- **Instructions to follow**
Only one stretch of the records below should be repeated. It starts with the line containing "You are a computer-use agent. The image size is (962, 682)." and goes on through the line containing "Click the s3.get_object", exactly as written.
• • • • • • •
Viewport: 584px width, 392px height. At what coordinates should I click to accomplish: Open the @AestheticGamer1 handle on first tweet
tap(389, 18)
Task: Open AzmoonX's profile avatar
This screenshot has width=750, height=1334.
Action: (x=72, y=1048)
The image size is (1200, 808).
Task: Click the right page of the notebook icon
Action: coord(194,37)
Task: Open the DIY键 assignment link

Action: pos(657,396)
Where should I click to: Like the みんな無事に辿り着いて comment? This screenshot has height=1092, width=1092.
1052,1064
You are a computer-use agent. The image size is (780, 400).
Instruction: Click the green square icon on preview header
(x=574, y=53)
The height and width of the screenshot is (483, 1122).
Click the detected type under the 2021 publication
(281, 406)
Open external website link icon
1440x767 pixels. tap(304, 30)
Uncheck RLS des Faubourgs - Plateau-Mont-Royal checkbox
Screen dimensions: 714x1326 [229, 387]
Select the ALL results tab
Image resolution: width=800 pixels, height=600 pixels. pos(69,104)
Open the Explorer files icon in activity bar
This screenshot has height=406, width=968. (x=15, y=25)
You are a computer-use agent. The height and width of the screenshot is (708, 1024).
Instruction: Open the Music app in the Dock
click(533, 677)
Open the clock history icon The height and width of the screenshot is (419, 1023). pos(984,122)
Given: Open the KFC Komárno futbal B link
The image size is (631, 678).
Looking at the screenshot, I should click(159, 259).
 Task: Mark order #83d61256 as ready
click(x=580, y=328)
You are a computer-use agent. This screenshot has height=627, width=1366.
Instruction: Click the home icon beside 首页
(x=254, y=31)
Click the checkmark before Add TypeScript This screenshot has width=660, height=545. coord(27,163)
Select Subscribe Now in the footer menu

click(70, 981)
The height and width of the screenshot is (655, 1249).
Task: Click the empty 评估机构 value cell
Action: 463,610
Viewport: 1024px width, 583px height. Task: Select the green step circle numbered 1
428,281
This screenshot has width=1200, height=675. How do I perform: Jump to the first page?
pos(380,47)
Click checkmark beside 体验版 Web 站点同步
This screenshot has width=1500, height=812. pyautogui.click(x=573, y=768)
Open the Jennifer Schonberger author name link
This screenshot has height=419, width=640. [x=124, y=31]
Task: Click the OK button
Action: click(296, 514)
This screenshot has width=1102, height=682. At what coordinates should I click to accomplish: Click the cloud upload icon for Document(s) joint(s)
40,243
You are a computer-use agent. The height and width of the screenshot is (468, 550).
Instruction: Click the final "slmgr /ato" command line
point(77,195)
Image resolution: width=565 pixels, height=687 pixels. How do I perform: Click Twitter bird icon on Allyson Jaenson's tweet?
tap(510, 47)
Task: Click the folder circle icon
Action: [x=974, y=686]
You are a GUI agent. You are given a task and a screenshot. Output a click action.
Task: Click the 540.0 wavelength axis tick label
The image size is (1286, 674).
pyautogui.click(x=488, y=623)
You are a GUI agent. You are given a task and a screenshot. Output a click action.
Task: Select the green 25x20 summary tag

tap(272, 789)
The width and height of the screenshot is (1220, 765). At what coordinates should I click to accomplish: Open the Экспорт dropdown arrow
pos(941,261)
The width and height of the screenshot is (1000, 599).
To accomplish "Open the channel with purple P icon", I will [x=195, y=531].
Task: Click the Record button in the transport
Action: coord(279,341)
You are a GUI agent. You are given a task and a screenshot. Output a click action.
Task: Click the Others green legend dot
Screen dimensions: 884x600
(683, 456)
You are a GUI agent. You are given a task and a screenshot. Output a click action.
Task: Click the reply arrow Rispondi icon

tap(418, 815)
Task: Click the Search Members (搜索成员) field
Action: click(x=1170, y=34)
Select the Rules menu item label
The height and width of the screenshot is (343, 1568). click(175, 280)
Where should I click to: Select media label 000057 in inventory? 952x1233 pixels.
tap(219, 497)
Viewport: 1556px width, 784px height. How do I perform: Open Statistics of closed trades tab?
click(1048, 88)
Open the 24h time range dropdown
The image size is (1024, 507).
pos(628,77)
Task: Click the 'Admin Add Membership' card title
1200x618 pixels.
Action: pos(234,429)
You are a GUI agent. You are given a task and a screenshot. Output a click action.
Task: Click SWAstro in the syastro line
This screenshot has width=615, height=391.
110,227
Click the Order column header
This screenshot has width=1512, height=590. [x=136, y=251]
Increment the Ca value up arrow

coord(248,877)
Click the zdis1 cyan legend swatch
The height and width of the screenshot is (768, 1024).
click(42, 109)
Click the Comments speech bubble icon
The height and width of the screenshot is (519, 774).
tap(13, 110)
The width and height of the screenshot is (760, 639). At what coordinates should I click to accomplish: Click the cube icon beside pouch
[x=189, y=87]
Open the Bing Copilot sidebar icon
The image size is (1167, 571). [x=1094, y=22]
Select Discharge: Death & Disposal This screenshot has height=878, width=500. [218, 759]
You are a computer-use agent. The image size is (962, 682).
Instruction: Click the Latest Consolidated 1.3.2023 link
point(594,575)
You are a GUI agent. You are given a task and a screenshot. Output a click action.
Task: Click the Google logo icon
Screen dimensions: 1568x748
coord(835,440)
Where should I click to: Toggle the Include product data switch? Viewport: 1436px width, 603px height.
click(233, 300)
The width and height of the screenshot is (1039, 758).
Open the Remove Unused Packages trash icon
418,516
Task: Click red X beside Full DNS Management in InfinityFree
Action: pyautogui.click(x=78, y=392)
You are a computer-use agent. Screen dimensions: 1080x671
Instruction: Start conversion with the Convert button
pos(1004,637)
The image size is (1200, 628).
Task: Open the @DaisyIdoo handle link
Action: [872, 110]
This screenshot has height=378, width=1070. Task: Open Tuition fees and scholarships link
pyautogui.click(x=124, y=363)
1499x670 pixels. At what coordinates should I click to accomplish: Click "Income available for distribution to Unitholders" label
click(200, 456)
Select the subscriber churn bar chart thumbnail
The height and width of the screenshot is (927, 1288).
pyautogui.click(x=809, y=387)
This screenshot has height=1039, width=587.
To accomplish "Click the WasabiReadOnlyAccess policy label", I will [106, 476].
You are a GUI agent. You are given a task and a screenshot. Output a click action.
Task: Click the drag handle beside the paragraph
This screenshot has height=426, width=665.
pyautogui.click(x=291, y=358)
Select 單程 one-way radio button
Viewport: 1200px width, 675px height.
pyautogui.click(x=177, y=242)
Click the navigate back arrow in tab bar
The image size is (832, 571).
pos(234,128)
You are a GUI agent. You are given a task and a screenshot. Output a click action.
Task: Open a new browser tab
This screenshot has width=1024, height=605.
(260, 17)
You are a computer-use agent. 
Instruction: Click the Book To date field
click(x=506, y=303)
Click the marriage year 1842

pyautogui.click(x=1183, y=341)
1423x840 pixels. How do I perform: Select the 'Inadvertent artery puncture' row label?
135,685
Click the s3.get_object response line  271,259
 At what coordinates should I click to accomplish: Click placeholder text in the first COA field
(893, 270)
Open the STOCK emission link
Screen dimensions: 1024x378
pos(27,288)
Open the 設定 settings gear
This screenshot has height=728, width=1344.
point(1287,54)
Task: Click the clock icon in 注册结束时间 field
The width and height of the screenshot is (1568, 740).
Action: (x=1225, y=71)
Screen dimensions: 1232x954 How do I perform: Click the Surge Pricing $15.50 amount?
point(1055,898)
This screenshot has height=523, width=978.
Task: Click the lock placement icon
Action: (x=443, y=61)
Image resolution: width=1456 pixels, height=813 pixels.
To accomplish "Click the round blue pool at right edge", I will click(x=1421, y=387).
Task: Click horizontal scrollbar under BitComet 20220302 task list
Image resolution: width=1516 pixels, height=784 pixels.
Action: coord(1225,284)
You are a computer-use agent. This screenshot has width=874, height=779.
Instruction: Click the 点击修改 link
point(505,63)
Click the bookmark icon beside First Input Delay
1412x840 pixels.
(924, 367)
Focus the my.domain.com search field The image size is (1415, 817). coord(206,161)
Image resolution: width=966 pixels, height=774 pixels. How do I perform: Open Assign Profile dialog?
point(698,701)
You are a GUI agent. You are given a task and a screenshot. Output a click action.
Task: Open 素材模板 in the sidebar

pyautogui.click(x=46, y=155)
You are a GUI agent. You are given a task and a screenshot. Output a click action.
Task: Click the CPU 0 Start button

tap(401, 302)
• • • • • • •
- **Answer box**
You are a computer-use agent. The image size is (962, 682).
Instruction: Click the Latest Consolidated 1.3.2023 link
point(594,575)
You are a GUI agent. You are given a task and a screenshot. Output a click action.
Task: Click the Google logo icon
Screen dimensions: 1568x748
coord(835,440)
Where should I click to: Toggle the Include product data switch? Viewport: 1436px width, 603px height.
click(233, 300)
The width and height of the screenshot is (1039, 758).
Open the Remove Unused Packages trash icon
418,516
Task: Click red X beside Full DNS Management in InfinityFree
Action: pyautogui.click(x=78, y=392)
You are a computer-use agent. Screen dimensions: 1080x671
Instruction: Start conversion with the Convert button
pos(1004,637)
The image size is (1200, 628).
Task: Open the @DaisyIdoo handle link
Action: [872, 110]
This screenshot has height=378, width=1070. Task: Open Tuition fees and scholarships link
pyautogui.click(x=124, y=363)
1499x670 pixels. At what coordinates should I click to accomplish: Click "Income available for distribution to Unitholders" label
click(200, 456)
Select the subscriber churn bar chart thumbnail
The height and width of the screenshot is (927, 1288).
pyautogui.click(x=809, y=387)
This screenshot has height=1039, width=587.
To accomplish "Click the WasabiReadOnlyAccess policy label", I will [106, 476].
You are a GUI agent. You are given a task and a screenshot. Output a click action.
Task: Click the drag handle beside the paragraph
This screenshot has height=426, width=665.
pyautogui.click(x=291, y=358)
Select 單程 one-way radio button
Viewport: 1200px width, 675px height.
pyautogui.click(x=177, y=242)
Click the navigate back arrow in tab bar
The image size is (832, 571).
pos(234,128)
You are a GUI agent. You are given a task and a screenshot. Output a click action.
Task: Open a new browser tab
This screenshot has width=1024, height=605.
(260, 17)
You are a computer-use agent. 
Instruction: Click the Book To date field
click(x=506, y=303)
Click the marriage year 1842

pyautogui.click(x=1183, y=341)
1423x840 pixels. How do I perform: Select the 'Inadvertent artery puncture' row label?
135,685
Click the s3.get_object response line  271,259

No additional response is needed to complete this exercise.